Among the entries below, how many lines contain "will"? Answer with the number only.

* Records supplied *
*****

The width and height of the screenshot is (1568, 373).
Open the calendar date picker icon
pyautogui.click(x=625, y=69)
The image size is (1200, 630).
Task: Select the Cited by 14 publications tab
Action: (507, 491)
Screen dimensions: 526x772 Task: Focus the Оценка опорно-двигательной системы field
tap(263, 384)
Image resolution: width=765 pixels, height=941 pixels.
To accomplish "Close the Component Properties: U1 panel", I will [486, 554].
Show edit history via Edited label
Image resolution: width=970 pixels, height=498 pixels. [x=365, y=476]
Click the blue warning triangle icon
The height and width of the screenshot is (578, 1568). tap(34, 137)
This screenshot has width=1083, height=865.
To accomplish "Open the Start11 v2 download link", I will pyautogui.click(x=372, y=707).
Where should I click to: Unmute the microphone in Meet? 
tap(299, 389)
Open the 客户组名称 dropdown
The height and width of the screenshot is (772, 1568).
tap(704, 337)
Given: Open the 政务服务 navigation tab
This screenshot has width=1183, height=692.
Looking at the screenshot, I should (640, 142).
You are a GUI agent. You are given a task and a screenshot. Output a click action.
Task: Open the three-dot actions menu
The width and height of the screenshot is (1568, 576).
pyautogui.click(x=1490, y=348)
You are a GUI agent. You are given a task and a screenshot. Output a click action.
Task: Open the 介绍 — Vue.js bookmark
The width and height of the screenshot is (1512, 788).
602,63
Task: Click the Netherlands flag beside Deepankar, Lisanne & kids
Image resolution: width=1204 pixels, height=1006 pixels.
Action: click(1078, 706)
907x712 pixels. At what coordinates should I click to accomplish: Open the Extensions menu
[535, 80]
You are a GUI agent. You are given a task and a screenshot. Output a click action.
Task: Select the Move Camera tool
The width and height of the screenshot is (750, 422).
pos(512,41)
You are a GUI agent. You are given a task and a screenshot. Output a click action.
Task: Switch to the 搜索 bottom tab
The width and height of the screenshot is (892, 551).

*****

* Written solution *
2